БУДЕТЛЯНСКОЕ БУДУЩЕЕ: МЫ И Я

Ранний Маяковский – поэт обиды, одиночества, жалобы и жалости. Он настолько поглощен своими чувствами, настолько занят выяснением отношений с любимой, людьми, миром и Богом, что перспектива будущего для него закрыта. В этом смысле он не оправдывает звание футуриста. Пытаясь узреть будущее, он ощущает лишь собственную боль.

Святая месть моя!

Опять

над уличной пылью

ступенями строк ввысь поведи!

До края полное сердце

вылью

в исповеди!

Грядущие люди!

Кто вы?

Вот – я,

весь

боль и ушиб.

Вам завещаю я сад фруктовый

моей великой души.

(«Ко всему», 1916)

В конце времен («Маяковский векам» – называется глава из поэмы «Человек», 1916–1917), как в зеркале, он видит вечное настоящее: самого себя, своих знакомых, свою любимую.

Погибнет все.

Сойдет на нет.

И тот,

кто жизнью движет,

последний луч

над тьмой планет

из солнц последних выжжет.

И только

боль моя

острей —

стою,

огнем обвит,

на несгорающем костре

немыслимой любви.

Только революция делает Маяковского настоящим футуристом-будетляниным. Он начинает служить не только новой власти. Он (как и многие в двадцатые годы) воспринимает советскую власть как осуществление многовековых грез человека о справедливом мироустройстве, реализацию утопии.

В «Приказе по армии искусств» (1918) выкрикнут лозунг: «Только тот коммунист истый, / кто мосты к отступлению сжег. / Довольно шагать, футуристы, / в будущее прыжок!» В написанном чуть позднее «Левом марше» уже дан мимолетный набросок, контур будущего: «Там / за горами горя / солнечный край непочатый».
■ ■ ■ ■ ■
Указания к упражнению.
a. Перепишите дословно фрагмент о Маяковском: всё от слов «моей великой души.» вниз до слов «Погибнет все.».
b. Процитируйте без изменений записи, приведенные ниже: всё от их начала вниз до строки, содержащей «[x=1137, y=93]», включая эту строку.
■ ■ ■ ■ ■
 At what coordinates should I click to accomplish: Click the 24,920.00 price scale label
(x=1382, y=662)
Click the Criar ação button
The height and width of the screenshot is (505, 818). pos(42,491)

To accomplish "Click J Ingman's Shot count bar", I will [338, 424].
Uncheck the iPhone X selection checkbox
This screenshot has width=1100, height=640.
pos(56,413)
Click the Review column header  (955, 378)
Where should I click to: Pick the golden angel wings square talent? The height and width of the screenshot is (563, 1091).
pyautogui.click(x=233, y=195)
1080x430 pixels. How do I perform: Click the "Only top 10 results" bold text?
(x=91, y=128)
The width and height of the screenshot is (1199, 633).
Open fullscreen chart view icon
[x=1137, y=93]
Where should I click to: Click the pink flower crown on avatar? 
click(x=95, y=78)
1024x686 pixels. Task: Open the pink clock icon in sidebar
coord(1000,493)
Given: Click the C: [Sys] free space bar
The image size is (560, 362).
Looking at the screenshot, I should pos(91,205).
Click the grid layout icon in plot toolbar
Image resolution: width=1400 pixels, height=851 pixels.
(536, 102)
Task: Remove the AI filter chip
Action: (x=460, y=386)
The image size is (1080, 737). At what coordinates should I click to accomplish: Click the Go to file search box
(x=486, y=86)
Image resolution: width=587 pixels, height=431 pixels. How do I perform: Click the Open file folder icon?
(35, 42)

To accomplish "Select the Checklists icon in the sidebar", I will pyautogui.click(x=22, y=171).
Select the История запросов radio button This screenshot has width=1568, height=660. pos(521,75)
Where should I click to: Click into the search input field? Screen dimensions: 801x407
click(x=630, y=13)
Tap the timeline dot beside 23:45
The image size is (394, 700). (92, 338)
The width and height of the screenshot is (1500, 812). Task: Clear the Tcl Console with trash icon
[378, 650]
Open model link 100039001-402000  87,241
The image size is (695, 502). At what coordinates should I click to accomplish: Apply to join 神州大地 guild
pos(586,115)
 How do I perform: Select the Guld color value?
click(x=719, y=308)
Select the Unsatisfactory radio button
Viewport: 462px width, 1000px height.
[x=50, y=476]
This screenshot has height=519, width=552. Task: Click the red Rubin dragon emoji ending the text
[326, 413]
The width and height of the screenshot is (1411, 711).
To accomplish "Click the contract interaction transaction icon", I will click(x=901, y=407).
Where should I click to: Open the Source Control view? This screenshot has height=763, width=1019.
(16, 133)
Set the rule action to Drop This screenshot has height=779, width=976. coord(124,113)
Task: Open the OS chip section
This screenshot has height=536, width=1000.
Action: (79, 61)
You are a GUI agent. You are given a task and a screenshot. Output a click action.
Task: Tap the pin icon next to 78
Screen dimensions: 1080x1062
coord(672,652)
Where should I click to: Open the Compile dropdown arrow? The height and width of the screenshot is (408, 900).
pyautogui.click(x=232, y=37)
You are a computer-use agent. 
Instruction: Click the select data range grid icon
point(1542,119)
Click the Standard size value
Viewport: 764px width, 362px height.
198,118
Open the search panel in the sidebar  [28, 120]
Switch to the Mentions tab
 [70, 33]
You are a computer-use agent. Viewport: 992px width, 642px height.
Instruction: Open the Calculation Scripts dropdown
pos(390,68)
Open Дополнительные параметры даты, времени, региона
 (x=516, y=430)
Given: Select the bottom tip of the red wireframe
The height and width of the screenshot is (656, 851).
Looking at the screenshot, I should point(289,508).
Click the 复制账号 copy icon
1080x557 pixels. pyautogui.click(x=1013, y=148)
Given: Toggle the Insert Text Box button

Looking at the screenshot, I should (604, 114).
■ ■ ■ ■ ■
Ответы по заданиям.
a.
моей великой души.

(«Ко всему», 1916)

В конце времен («Маяковский векам» – называется глава из поэмы «Человек», 1916–1917), как в зеркале, он видит вечное настоящее: самого себя, своих знакомых, свою любимую.

Погибнет все.

b.
 At what coordinates should I click to accomplish: Click the 24,920.00 price scale label
(x=1382, y=662)
Click the Criar ação button
The height and width of the screenshot is (505, 818). pos(42,491)

To accomplish "Click J Ingman's Shot count bar", I will [338, 424].
Uncheck the iPhone X selection checkbox
This screenshot has width=1100, height=640.
pos(56,413)
Click the Review column header  (955, 378)
Where should I click to: Pick the golden angel wings square talent? The height and width of the screenshot is (563, 1091).
pyautogui.click(x=233, y=195)
1080x430 pixels. How do I perform: Click the "Only top 10 results" bold text?
(x=91, y=128)
The width and height of the screenshot is (1199, 633).
Open fullscreen chart view icon
[x=1137, y=93]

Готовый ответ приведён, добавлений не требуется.